I have searched and used many approaches for measuring the elapsed time. there are many questions for this purpose. For example, this question is very good but when you need an accurate time recorder I couldn't find a good method. For this, I want to share my method here to be used and be corrected if something is wrong.
UPDATE&NOTE: this question is for Benchmarking, less than one nanosecond. It's completely different from using clock_gettime(CLOCK_MONOTONIC,&start); it records time more than one nanosecond.
UPDATE : A common method to measure the speedup is repeating a section of the program which should be benchmarked. But, as mentioned in comment it might show different optimization when the researcher rely on autovectorizing.
NOTE It's not accurate enough to measure the elapsed time in one repeatinng.
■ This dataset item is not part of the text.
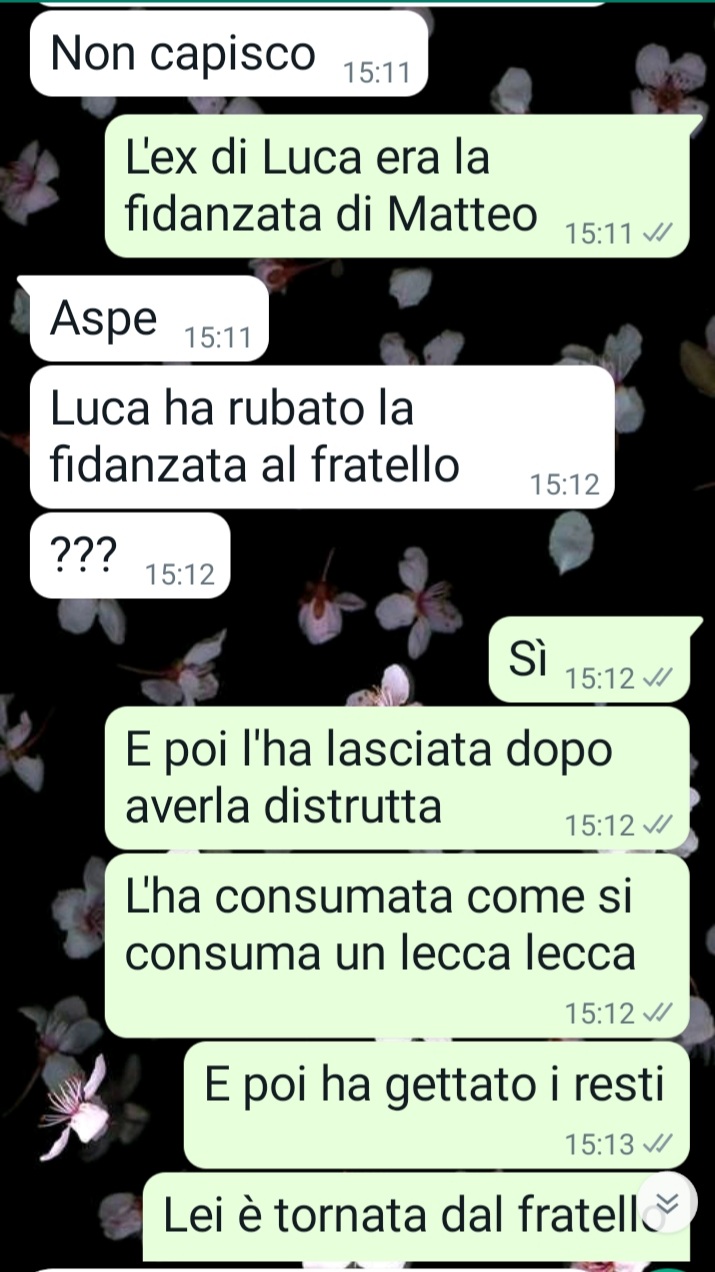Viewport: 715px width, 1272px height.
Task: Tap the check marks on 'lecca lecca' message
Action: click(x=657, y=1013)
In some cases my results show that the section must be repeated more than 1K or 1M to get the smallest time.
SUGGESTION : I'm not familiar with shell programming (just know some basic commands...) But, it might be possible to measure the smallest time with out repeating inside the program.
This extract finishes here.